▶ TASK STATEMENT: Where does the string "agent" occur in the entries below? Copy every line where it does.

Collected data entries:
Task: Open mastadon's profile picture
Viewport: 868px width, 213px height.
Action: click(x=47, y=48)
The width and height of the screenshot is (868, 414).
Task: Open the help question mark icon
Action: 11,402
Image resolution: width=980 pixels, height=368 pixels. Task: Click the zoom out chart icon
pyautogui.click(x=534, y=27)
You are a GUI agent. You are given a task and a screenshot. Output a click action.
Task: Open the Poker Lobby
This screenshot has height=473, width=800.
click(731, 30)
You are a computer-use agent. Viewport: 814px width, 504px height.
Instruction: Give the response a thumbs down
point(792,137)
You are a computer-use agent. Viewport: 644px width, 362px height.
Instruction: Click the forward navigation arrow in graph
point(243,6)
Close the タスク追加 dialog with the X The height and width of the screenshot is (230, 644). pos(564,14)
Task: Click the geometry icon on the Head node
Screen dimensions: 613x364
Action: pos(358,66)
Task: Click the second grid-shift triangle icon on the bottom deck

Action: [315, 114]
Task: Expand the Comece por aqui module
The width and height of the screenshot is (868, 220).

--

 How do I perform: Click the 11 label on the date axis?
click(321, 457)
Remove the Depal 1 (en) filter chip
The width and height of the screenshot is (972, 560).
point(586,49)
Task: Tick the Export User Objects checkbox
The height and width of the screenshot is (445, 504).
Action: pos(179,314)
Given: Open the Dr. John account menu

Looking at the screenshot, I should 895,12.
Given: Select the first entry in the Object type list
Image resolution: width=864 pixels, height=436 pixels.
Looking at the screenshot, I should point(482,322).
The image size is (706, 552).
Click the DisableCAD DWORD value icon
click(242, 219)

▶ REPLY TO THE EXERCISE:
You are a GUI agent. You are given a task and a screenshot. Output a click action.
You are a computer-use agent. Viewport: 814px width, 504px height.
You are a computer-use agent. Viewport: 644px width, 362px height.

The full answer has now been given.